Songkran not cancelled…yet as governor mulls over sharing list of ‘blacklisted’ travelers with public

 | Fri 6 Mar 2020 17:43 ICT

CityNews – 6th March 2020, a meeting was held at the provincial hall today with Charoenrit Sanguansat, Governor of Chiang Mai, to discuss the upcoming Songkran Festival as well as other COVID-19 related business.

The governor announced that Songkran is a longstanding cultural  tradition and at this point there are no plans to cancel it, in spite of concerns over the spread of the COVID-19 virus.

He says that the tradition in fact involves giving alms to monks, attending sermons at temples and these are activities which should not be banned. There will be public announcements and government support in terms of hand sanitisers and masks so that the public is kept as safe as possible. As to the water throwing aspect of the festival, the governor said that it was not an integral part of the tradition, but merely a component. At this point he said it was impossible to ban throwing water, but he is asking all water-related events planned to be cancelled.  

The governor went on to say that the COVID-19 situation in Thailand is at phase II, though if the Public Health Office announces that it has elevated to phase III then that would be another level of situation and a different plan will be in place.

He said that he would like to warn the public that masks will not be any protection in a water fight and that it is best to avoid playing water as there is much at risk.

As to the fear currently circulating over the number of ‘Little Ghosts’ (a term used to call illegal Thai workers in South Korea) who have recently returned home to Thailand, this matter is being addressed.

> [Data section]:
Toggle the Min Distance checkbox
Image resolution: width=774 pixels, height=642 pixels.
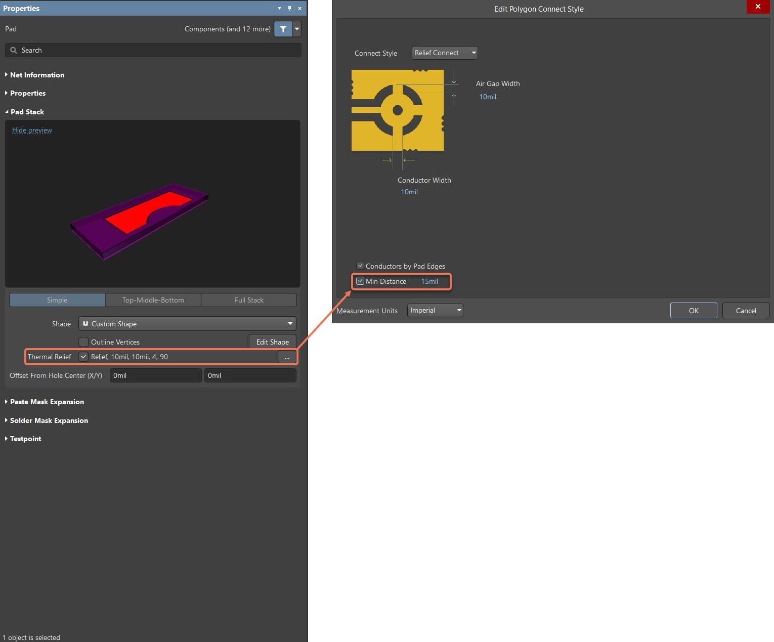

> [Study questions]:
[1] In the Songkran article, why does the governor say the festival should not be canceled?
[2] Do these statements agree with the Songkran article? Answer yes or no for each and quote the words that decide it.
(a) The meeting took place at the provincial hall.
(b) The governor described water throwing as an integral part of the tradition.
(c) The governor banned throwing water.
[3] According to the Songkran article, what phase did the governor say the COVID-19 situation in Thailand is at?

> [Results]:
[1] He calls Songkran a longstanding cultural tradition. He also says it involves giving alms to monks and attending sermons at temples, activities that should not be banned.

[2]
(a) Yes: "a meeting was held at the provincial hall today"
(b) No: "it was not an integral part of the tradition, but merely a component"
(c) No: "At this point he said it was impossible to ban throwing water"

[3] Phase II.